(Comentário à frase da Prof. Martha Nussbaum - 2.ª Tarefa)
“Animal – designação comum aos organismos do reino Animalia, heterotróficos, multicelulares e com capacidade de locomoção; animal irracional” (Dicionário Houaiss da Língua Portuguesa).
Os animais surgiram no planeta Terra primeiro que os humanos e, ao longo da evolução (quer humana quer animal) sempre acompanharam o Homem. Estiveram presentes em todos os estádios da evolução e também eles se foram adaptando às novas condições que foram surgindo.
Inicialmente, o homem servia-se do animal para sobreviver, caçando-o e alimentando-se dele. À medida que o tempo foi passando, o homem foi-se apercebendo que os animais podiam desempenhar outras funções: transportavam coisas, puxavam carroças e arados, divertiam as pessoas, faziam companhia, e, mais tarde, foram (e são) utilizados para fins científicos e, principalmente, contribuem para a preservação dos ecossistemas cujo desequilíbrio tem consequências nefastas para o próprio Homem.

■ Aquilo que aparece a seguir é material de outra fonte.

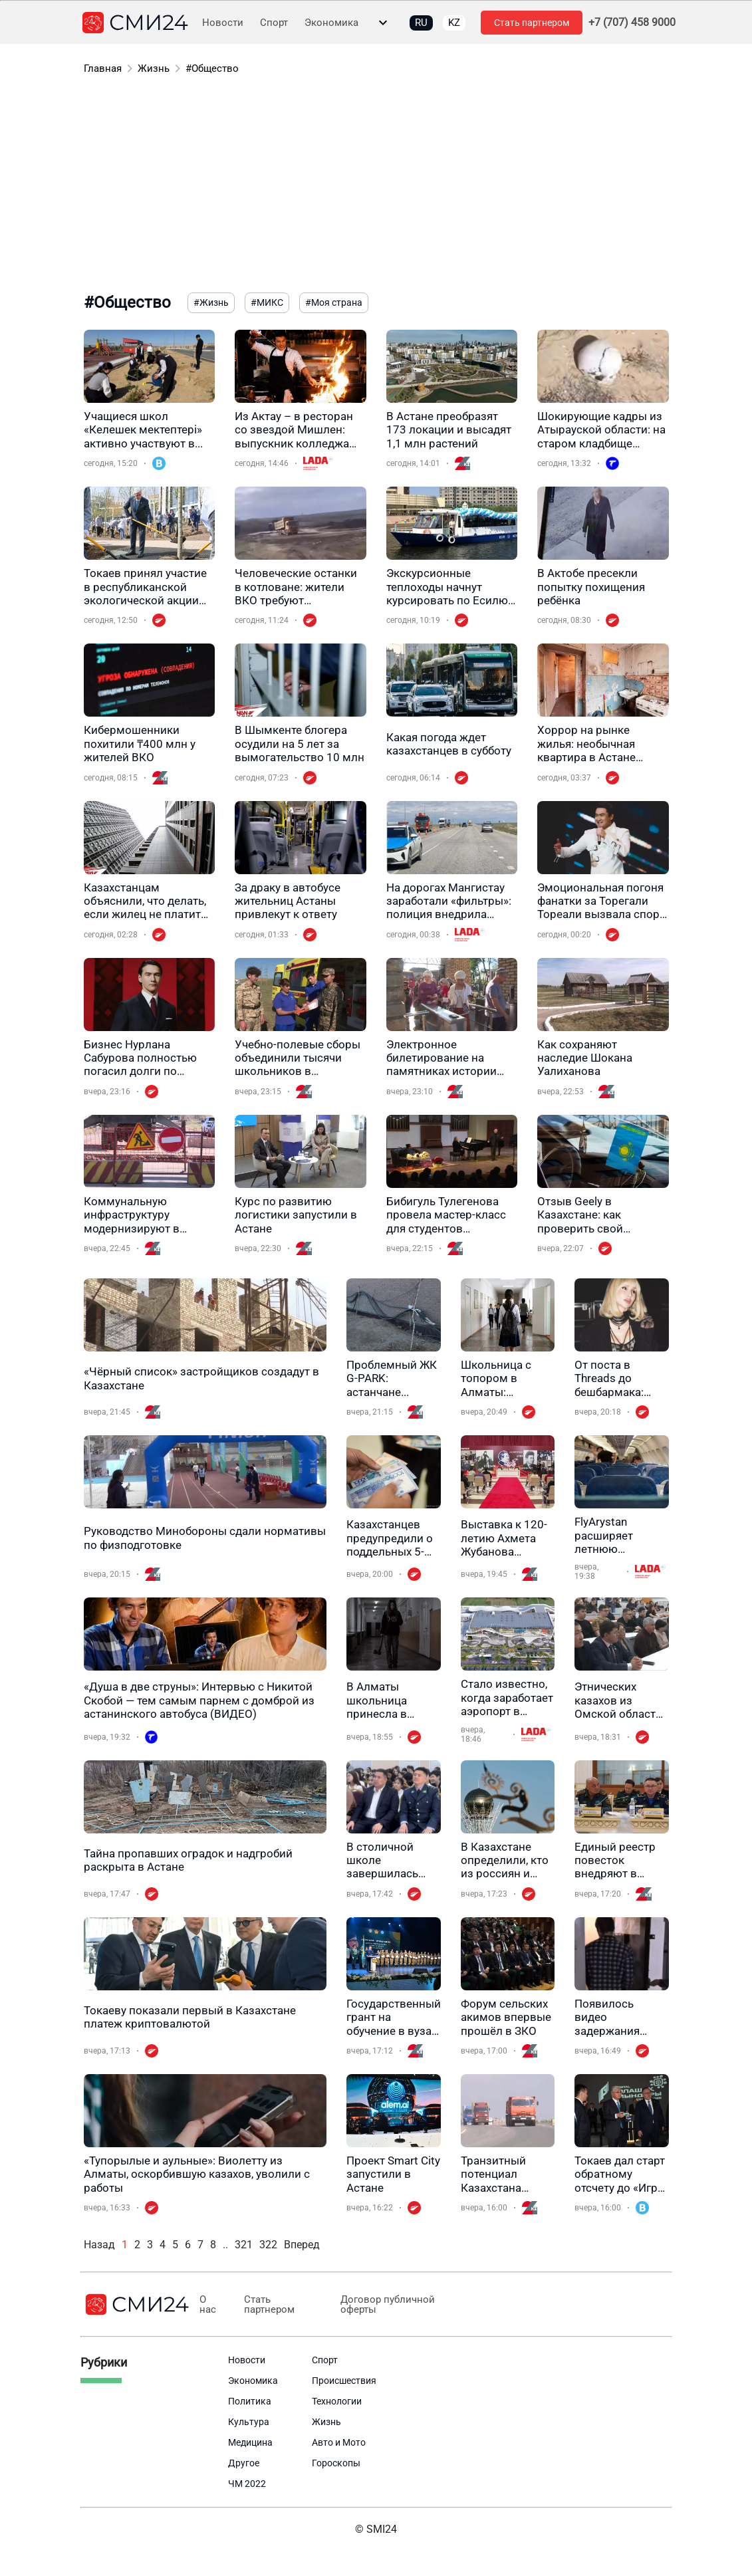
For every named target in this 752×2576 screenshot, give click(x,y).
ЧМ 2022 (247, 2483)
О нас (207, 2305)
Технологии (337, 2401)
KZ (454, 23)
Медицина (250, 2442)
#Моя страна (333, 302)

Rapidamente se percebeu que os animais não eram coisas no sentido literal da palavra: moviam-se por si próprios, respiravam, alimentavam-se, sentiam dor e mostravam quando estavam alegres ou tristes.
Alertados para as atrocidades cometidas contra os animais, quer domésticos quer selvagens, e para o facto de algumas espécies estarem em vias de extinção e outras já extintas, os legisladores dos vários países já elaboraram vários diplomas tentando remediar a situação.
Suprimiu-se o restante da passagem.